Activity -
The required output is the line containing "Justintoscooters (159, 2165)" followed by each line through the end of the data below, repeated exactly and with nothing added.

Records for this exercise -
___

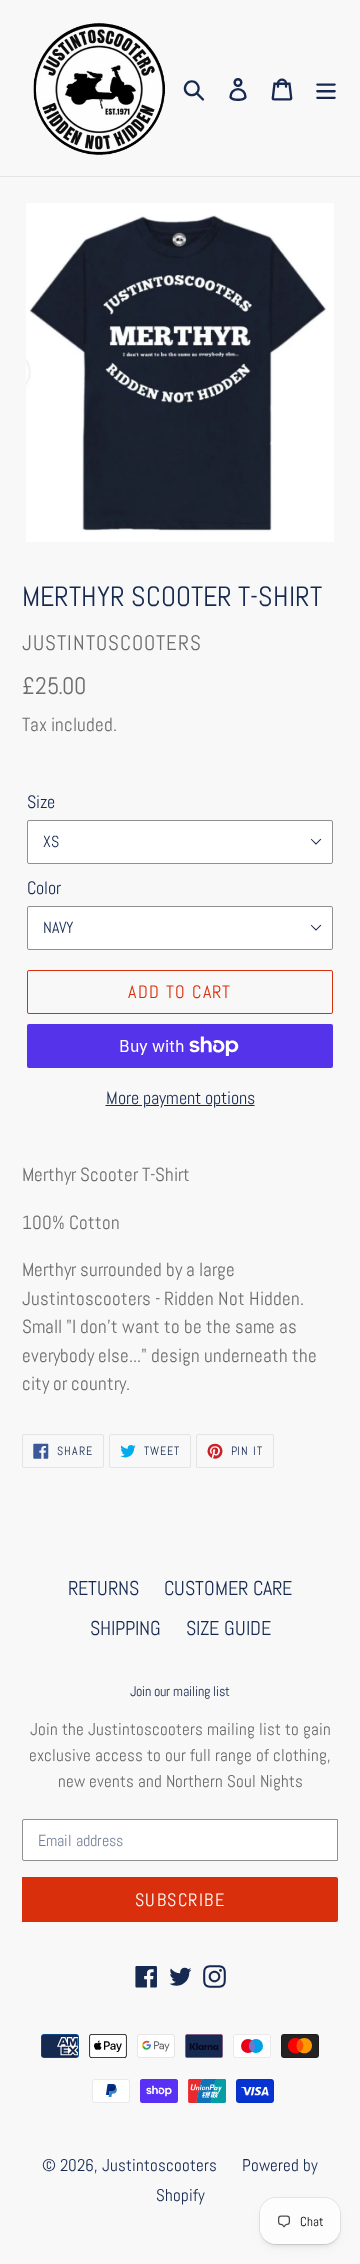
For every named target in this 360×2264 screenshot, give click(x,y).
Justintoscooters (159, 2165)
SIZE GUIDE (228, 1628)
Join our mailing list (180, 1691)
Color (44, 887)
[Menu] (326, 88)
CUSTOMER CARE (228, 1588)
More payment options (180, 1097)
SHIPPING (125, 1628)
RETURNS (103, 1588)
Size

___

Answer to this task -
Justintoscooters (159, 2165)
SIZE GUIDE (228, 1628)
Join our mailing list (180, 1691)
Color (44, 887)
[Menu] (326, 88)
CUSTOMER CARE (228, 1588)
More payment options (180, 1097)
SHIPPING (125, 1628)
RETURNS (103, 1588)
Size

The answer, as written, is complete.